213 Passive Bistatic Radar Using Weather Radars and Electromagnetic Vector Sensors

Thursday, 31 August 2017
Zurich DEFG (Swissotel Chicago)
G.V. Prateek, Washington Univ., St. Louis, MO; and M. Hurtado and A. Nehorai

Handout (820.8 kB)

There are nearly 150 identical dual-polarized Doppler weather radars in the U.S. providing weather forecasts and warnings over a wide coverage area. A passive radar network uses available signals of opportunity such as weather surveillance radar, with one or several receivers, to detect the target. Because the network uses available signals of opportunity, the need to build sophisticated infrastructure for the transmitter is avoided, thereby reducing the overall cost. In addition, the receivers are smaller, cheaper, consume less power, and can be easily deployed, making the network less vulnerable to electronic counter measures. However, the non-cooperative nature of the transmitter can lead to poor spatial/Doppler resolution of the target. Further, the presence of strong inhomogeneous clutter yields a poor estimate of the signal subspace, which leads to the degradation in the performance of the detector.

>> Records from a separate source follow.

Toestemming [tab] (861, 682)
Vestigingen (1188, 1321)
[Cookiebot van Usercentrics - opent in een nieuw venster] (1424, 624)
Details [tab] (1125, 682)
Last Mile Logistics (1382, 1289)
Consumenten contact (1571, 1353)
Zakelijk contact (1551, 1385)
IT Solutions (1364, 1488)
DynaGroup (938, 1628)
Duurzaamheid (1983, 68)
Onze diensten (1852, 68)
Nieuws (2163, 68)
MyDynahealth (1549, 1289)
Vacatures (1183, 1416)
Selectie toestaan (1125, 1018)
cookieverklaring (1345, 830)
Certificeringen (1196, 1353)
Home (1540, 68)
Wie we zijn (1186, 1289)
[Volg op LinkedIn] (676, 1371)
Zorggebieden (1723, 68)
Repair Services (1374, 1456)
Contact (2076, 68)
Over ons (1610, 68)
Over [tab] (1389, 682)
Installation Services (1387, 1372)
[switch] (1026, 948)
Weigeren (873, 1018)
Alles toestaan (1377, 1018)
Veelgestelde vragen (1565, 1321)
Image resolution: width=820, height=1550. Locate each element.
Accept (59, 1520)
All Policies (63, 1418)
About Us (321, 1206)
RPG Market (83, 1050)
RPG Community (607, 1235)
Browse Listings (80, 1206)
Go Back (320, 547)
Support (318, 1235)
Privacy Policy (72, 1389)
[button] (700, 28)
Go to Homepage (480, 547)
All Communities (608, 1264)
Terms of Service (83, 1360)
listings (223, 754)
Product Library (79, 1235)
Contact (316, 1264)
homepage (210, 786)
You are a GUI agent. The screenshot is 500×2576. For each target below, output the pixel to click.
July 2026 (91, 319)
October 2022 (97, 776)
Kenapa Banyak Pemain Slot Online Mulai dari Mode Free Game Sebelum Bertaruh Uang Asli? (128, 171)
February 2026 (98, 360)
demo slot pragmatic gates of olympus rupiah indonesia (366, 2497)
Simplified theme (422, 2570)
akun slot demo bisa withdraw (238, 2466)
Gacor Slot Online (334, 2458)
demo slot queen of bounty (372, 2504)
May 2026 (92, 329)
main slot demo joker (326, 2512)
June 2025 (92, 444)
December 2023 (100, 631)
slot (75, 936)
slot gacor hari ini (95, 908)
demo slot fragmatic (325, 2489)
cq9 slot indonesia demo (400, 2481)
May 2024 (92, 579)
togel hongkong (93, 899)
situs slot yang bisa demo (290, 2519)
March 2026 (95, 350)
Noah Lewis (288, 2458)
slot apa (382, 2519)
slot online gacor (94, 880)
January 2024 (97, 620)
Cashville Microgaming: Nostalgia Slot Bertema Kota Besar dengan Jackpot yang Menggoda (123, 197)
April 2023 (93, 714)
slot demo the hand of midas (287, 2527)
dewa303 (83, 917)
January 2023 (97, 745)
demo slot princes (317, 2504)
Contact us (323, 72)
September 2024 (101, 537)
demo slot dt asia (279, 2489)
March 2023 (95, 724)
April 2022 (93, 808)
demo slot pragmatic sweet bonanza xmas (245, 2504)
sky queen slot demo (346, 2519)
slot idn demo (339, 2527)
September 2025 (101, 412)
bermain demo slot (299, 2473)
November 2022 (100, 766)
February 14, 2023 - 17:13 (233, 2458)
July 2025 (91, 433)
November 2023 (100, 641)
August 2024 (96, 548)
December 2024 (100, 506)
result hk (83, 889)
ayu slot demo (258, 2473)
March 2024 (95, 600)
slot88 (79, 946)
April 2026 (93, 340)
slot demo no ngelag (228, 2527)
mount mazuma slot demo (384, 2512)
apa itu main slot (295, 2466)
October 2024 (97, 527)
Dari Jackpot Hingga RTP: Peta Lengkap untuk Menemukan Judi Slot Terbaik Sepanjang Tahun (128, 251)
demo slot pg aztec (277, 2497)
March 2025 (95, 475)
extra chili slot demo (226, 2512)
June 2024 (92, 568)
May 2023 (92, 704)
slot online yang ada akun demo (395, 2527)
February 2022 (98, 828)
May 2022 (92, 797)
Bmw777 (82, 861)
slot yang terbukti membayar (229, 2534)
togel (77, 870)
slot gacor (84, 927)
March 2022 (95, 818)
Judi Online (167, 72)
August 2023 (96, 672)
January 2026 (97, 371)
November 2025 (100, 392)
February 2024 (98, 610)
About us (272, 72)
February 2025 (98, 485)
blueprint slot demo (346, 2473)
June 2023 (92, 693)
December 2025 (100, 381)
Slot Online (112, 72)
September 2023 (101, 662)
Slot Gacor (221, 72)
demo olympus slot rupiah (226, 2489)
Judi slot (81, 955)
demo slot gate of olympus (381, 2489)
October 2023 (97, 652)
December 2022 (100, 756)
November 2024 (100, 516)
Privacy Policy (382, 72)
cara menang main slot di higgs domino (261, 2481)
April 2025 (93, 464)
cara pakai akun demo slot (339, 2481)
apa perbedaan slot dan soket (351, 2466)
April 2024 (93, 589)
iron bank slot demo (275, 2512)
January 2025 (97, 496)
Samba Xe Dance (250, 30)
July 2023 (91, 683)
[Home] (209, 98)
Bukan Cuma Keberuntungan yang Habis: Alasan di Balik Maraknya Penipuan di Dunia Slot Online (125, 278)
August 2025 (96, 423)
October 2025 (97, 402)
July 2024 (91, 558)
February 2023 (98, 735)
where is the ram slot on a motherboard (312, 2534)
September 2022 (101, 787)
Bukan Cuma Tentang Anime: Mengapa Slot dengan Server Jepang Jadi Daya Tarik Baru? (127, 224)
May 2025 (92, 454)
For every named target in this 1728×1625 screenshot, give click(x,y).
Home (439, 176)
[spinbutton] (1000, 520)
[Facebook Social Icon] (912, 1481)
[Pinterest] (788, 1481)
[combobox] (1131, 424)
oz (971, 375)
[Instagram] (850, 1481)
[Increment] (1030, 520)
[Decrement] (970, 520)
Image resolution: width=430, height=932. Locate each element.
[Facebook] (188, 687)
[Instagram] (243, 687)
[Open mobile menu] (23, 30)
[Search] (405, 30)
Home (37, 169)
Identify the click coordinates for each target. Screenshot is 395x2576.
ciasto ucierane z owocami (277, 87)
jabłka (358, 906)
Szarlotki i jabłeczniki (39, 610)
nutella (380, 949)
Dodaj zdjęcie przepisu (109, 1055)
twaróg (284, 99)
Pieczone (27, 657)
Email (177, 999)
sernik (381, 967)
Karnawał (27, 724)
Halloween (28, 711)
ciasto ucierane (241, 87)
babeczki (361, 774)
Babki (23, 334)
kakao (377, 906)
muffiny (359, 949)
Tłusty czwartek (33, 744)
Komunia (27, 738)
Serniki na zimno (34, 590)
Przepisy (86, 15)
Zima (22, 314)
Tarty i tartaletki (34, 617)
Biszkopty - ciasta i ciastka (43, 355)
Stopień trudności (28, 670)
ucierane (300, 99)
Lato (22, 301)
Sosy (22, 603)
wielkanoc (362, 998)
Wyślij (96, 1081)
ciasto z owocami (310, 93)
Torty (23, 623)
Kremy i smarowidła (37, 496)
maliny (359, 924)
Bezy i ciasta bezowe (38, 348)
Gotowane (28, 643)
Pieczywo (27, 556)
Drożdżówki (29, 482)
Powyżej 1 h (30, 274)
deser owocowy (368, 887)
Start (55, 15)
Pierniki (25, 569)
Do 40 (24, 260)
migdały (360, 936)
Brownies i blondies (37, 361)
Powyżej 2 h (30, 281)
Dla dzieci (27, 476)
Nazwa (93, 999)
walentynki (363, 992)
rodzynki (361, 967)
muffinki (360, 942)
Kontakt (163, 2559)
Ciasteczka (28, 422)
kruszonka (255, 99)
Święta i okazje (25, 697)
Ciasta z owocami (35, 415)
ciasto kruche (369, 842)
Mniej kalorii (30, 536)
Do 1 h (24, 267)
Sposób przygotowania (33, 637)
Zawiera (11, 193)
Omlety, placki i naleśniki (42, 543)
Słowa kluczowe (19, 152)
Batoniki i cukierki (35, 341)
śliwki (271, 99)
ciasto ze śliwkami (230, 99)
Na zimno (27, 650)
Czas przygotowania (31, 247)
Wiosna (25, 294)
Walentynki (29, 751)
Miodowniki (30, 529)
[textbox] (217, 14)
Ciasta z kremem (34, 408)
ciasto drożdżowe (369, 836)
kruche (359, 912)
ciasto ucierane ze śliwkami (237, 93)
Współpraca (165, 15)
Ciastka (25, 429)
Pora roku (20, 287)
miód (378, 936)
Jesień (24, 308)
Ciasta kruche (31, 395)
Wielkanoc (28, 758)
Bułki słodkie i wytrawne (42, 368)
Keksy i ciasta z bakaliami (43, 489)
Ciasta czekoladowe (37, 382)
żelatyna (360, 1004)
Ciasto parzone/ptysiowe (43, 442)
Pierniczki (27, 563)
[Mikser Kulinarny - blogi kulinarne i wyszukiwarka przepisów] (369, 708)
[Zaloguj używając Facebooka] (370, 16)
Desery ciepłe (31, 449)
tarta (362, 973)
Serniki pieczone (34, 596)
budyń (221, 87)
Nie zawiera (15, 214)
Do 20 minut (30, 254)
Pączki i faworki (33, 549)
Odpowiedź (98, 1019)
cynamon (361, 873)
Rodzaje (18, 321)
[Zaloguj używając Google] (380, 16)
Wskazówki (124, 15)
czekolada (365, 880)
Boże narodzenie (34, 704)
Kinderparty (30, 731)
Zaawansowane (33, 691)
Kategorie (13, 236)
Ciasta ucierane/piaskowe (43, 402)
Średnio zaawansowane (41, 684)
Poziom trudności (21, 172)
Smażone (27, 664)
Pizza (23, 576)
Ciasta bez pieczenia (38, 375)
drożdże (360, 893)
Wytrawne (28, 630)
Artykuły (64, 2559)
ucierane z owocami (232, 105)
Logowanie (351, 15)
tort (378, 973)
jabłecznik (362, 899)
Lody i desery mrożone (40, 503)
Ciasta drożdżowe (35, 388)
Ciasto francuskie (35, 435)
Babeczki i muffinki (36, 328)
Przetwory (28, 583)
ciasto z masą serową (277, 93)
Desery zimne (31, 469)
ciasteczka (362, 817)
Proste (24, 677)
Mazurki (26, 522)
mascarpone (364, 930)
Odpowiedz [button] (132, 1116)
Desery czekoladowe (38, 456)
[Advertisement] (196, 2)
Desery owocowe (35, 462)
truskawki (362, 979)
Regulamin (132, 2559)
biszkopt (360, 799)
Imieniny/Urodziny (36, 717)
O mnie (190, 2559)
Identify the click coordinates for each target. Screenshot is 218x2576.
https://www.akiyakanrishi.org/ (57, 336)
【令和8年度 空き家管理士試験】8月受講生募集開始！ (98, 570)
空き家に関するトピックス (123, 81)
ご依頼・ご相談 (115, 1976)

To overcome these challenges, we propose a passive bistatic radar network using weather radar as the signal of opportunity. We exploit the polarimetric information of the target and the surrounding clutter with the help of diversely polarized antennas such as electromagnetic vector sensors (EMVS). We first extract the signal subspace from the received data contaminated by signal-dependent clutter interference using a maximum likelihood approach. Thereafter, we design a statistically-based generalized likelihood ratio test (GLRT) to detect the target in the presence of strong inhomogeneous clutter. Under the asymptotic case, we show that our proposed GLRT method is a constant false alarm rate (CFAR) detector. Then, with the help of numerical simulations, we demonstrate the robustness and limitations of our proposed detector. The results of our proposed approach can also be used in multifunction phased array radar (MPAR).